Itens armazenados:
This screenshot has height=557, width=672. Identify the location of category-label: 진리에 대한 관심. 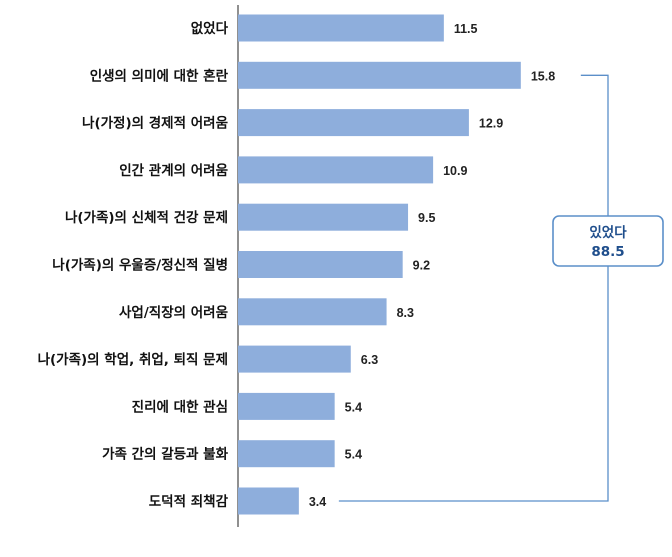
(180, 406).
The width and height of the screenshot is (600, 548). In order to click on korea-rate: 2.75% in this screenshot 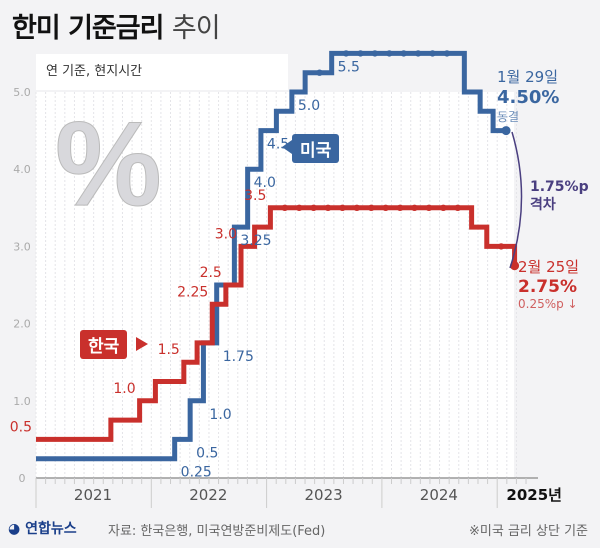, I will do `click(548, 287)`.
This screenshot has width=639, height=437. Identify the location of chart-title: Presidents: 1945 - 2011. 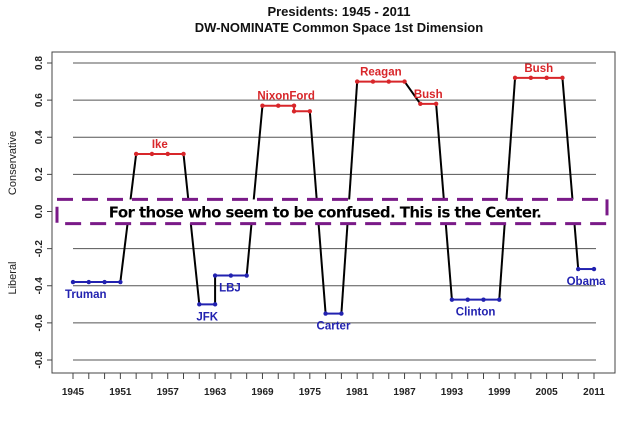
(338, 12).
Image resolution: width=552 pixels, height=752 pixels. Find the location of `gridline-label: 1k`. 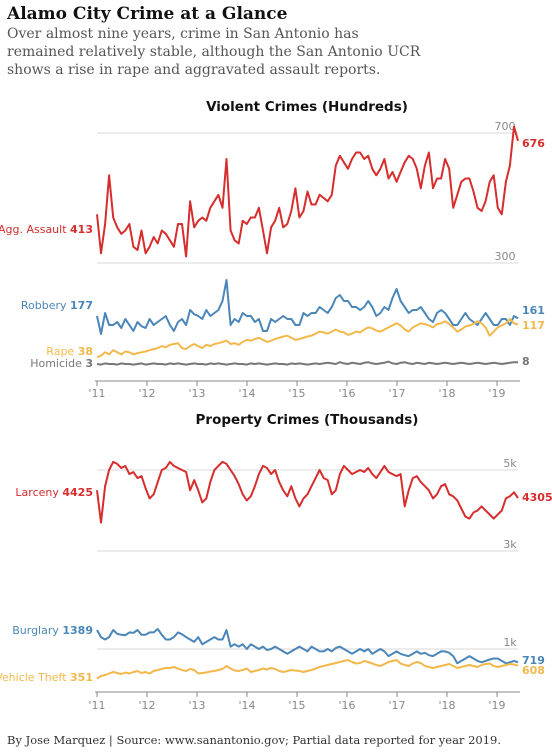

gridline-label: 1k is located at coordinates (510, 642).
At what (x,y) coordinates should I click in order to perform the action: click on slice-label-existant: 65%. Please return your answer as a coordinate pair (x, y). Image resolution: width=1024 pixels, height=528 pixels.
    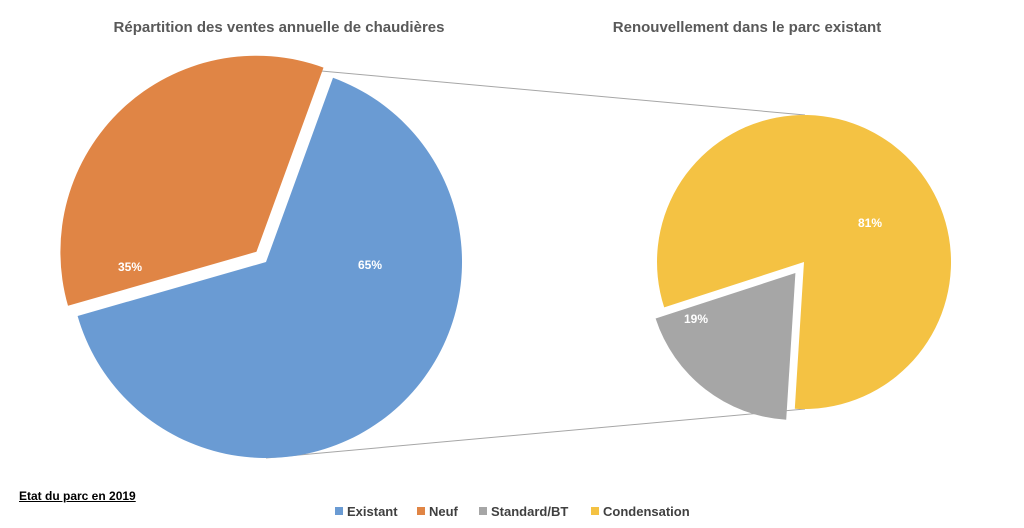
    Looking at the image, I should click on (370, 265).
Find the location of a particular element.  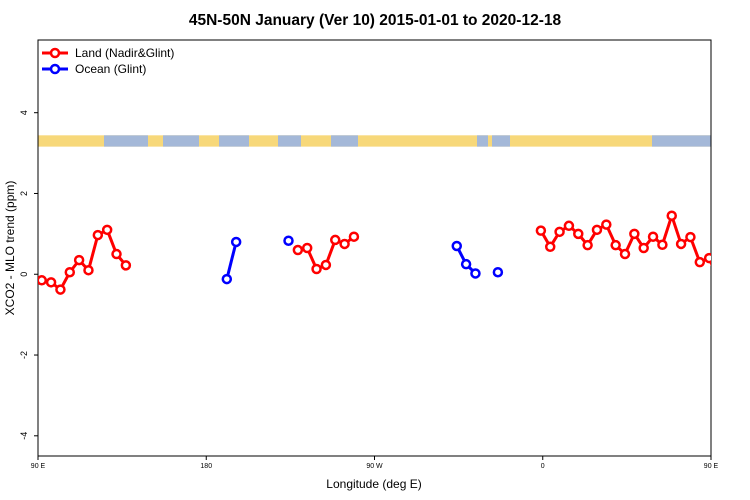

x-tick-label: 180 is located at coordinates (206, 466).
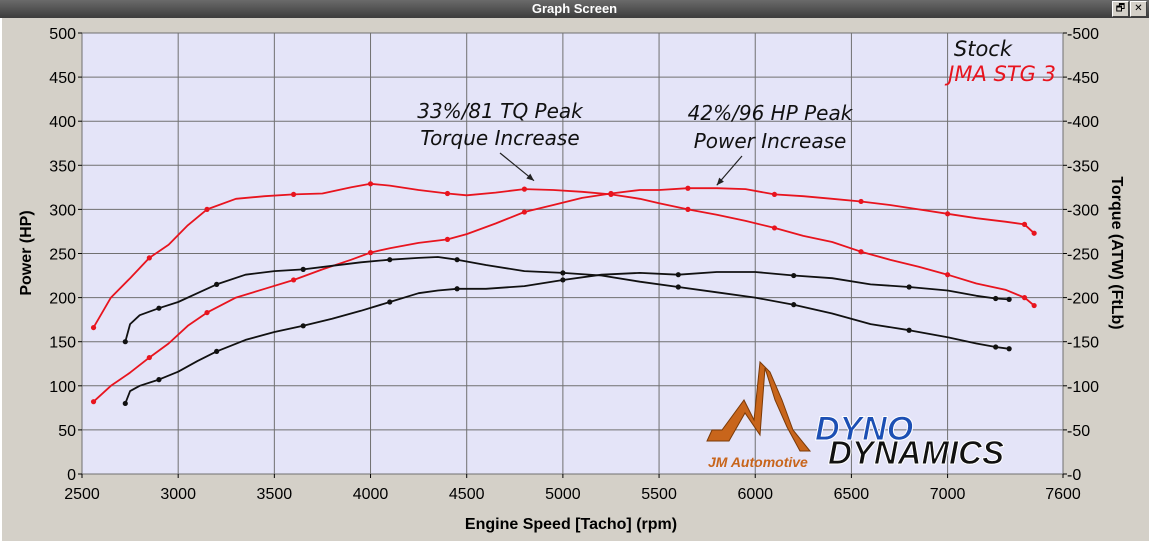 The image size is (1149, 541). What do you see at coordinates (1083, 300) in the screenshot?
I see `y-right-tick-label: -200` at bounding box center [1083, 300].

* **Sobre esta tarefa**
Retorne todas as linhas dos registros que contêm a palavra "should". Diferencie maiúsculas de minúsculas.

* **Solução do exercício**
At what (x,y) coordinates should I click in order to perform the action: click on slice-label-existant: 65%. Please return your answer as a coordinate pair (x, y). Image resolution: width=1024 pixels, height=528 pixels.
    Looking at the image, I should click on (370, 265).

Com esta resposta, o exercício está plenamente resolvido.